Betsan Powys | 10:53 UK time, Tuesday, 11 November 2008

It's a case of luck of the draw as far lobby briefings go.

In a week where very little is rocking the One Wales boat, the Minister whose turn it is to talk to us lobby journalists gets to talk about the issues they want to discuss, get to field questions on subjects they know about and want to hammer home.

And then there's this week. The waters are choppy and Rural Affairs Minister Elin Jones wished out loud it had been someone else's turn to man the boat.

As a Plaid Minister did Elin Jones share Adam Price MP's very public concern that the dispute over the future of the Affordable Housing LCO presented the coalition government with "a potential constitutional crisis?"

She didn't. Straight face, straight bat.

Did she think he was exaggerating any potential threat to the coalition and if so, why?

Her answer was that she didn't perhaps, share his view but that didn't mean that she thought he, speaking as a Plaid politician, was wrong. She too, she reminded us, is a Plaid politician but she's also a Government Minister and in that capacity, staunchly held the line until the bitter end that this is not a political matter. It is, she insisted, a matter of government process and one that's being negotiated as we speak.

Does the Secretary of State, Paul Murphy, want a constitutional crisis? I doubt it. If I'm right would a man with his long experience in avoiding such a crisis allow one to happen? Not if he can help it.

But that's not to say things won't get choppier and nastier.

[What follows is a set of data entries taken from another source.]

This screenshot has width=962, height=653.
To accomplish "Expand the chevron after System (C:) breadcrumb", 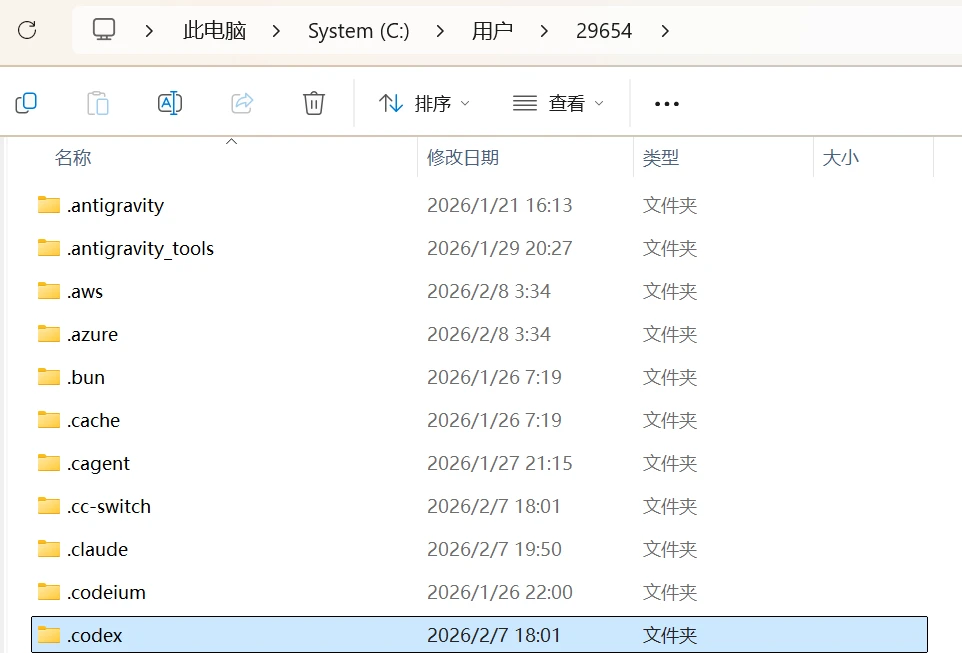I will tap(441, 31).
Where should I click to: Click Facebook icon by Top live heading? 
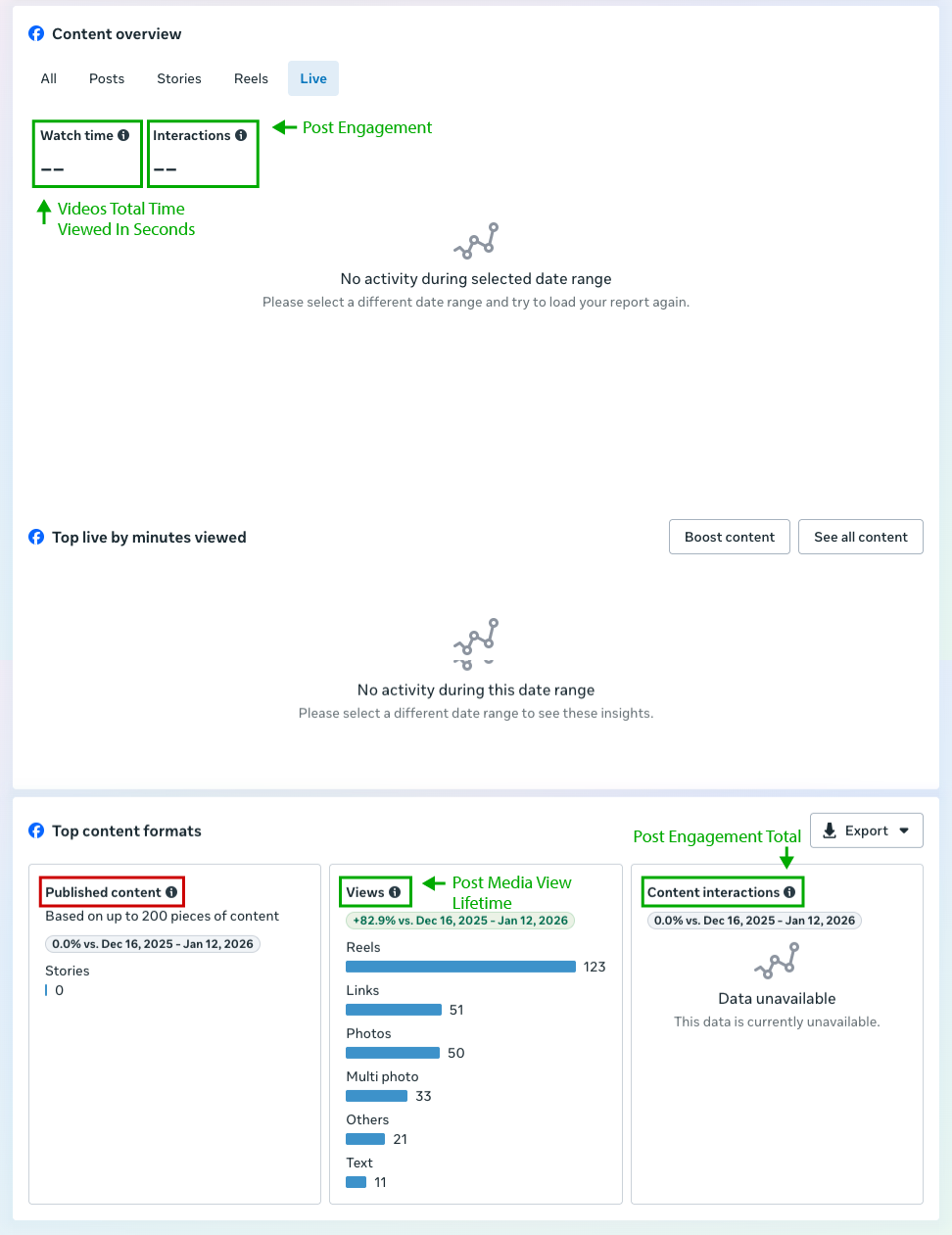coord(36,537)
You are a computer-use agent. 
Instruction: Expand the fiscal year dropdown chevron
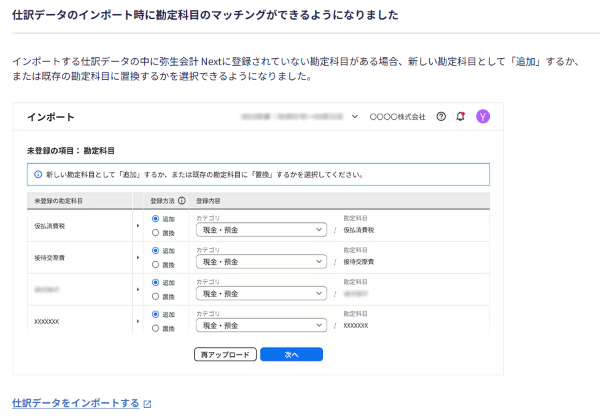pyautogui.click(x=354, y=116)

One member of the Welsh Affairs Select Committee has already written to expert researchers at the House of Commons Library asking for an official definition of the role of the Llywydd. That's not because there's a constitutional Christmas quiz coming up at his local. It is, of course, a none-too-subtle shot across the bows of Lord Dafydd Elis-Thomas whose involvement in the row has raised the ire of some MPs on the Welsh Select and re-opened some old wounds.

One thought: does the process allow the Assembly Government to put the Affordable Housing LCO, as it is, to a vote of the whole Assembly? Yes, it does and Elin Jones seemed to have mulled that one over already.

If that happens and if it gets - as the maths dictate it should - the backing of the Assembly as a whole, it would be an LCO stamped even more clearly with 'the will of the Assembly'.

And if that happens, how prepared would the Secretary of State be then to refuse to lay it before both Houses of Parliament?

Update:
[Just noticed that I omitted to type the word 'it' in that last sentence, which conjured up a rather unusual course of action for Paul Murphy ...]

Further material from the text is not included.